*** INFORMATION PROVIDED Section Begins ***

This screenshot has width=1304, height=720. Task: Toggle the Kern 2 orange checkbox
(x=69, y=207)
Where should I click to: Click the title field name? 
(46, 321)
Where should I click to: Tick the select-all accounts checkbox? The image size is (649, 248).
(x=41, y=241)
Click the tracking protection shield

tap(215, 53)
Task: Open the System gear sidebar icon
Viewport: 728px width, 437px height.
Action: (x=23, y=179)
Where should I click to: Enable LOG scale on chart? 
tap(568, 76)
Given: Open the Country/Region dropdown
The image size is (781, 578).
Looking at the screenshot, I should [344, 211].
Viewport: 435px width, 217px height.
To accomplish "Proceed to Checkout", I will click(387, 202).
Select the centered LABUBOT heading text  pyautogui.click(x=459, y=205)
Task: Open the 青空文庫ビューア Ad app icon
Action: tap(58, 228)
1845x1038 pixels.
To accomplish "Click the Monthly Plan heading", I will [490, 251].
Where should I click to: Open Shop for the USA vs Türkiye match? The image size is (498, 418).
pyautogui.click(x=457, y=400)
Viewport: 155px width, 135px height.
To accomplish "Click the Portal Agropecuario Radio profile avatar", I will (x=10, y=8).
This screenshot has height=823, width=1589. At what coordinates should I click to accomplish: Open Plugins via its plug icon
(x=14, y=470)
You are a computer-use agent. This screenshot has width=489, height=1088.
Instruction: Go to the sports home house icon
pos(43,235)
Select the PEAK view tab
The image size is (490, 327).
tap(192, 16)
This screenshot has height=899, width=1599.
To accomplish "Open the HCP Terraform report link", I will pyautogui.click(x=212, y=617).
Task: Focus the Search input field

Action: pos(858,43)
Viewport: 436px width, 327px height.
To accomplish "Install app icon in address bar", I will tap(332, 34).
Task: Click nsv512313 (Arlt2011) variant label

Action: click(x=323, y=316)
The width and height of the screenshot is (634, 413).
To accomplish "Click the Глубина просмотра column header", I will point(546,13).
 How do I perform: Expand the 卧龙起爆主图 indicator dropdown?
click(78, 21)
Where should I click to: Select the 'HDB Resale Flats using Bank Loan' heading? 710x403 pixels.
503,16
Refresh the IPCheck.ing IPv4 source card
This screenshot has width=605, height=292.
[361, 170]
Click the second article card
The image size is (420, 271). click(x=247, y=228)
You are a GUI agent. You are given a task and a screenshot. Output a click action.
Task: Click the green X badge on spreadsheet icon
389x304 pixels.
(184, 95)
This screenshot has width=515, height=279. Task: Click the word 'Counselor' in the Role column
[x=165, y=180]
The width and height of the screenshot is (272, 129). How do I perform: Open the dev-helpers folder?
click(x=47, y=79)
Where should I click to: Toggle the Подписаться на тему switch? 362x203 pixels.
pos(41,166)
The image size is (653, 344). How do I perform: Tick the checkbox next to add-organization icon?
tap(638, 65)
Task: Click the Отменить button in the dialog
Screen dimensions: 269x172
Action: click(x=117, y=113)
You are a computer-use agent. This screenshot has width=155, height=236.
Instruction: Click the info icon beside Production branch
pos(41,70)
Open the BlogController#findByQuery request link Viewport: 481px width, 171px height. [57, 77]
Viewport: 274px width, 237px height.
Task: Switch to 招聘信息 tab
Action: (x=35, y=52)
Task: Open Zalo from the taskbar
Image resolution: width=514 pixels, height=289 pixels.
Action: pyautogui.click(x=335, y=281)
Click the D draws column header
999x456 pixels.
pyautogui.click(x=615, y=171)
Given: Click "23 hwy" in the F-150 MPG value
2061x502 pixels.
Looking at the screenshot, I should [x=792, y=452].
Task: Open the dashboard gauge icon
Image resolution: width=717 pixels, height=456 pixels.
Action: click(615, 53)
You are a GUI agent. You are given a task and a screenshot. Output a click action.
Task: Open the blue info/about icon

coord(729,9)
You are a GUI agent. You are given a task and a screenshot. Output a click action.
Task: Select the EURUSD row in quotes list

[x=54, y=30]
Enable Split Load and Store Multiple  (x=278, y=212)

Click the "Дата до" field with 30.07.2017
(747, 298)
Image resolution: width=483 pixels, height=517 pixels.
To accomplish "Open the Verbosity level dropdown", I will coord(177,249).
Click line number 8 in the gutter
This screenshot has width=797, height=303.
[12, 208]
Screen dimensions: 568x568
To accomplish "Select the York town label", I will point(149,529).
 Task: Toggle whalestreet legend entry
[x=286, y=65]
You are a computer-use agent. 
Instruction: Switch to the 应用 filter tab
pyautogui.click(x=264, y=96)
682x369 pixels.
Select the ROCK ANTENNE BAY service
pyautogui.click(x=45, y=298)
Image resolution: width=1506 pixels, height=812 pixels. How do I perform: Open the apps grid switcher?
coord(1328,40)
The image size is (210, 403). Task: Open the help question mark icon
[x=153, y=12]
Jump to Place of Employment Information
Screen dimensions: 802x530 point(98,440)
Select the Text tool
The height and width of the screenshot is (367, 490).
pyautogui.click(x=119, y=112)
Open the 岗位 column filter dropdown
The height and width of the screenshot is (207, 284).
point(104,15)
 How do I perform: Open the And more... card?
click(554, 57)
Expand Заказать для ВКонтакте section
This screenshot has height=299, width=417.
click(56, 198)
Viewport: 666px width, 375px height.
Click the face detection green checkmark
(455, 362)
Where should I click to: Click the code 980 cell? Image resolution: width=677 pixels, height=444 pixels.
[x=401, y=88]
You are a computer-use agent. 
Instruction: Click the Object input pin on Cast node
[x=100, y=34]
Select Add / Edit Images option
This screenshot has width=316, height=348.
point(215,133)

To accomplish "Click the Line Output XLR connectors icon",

*** INFORMATION PROVIDED Section Ends ***

[WHAT IS REQUIRED] Filter on the word "computer": copy each matching line from the entries above.

[SOLUTION]
You are a computer-use agent. This screenshot has width=489, height=1088.
You are a computer-use agent. This screenshot has width=155, height=236.
You are a computer-use agent. 
You are a computer-use agent. 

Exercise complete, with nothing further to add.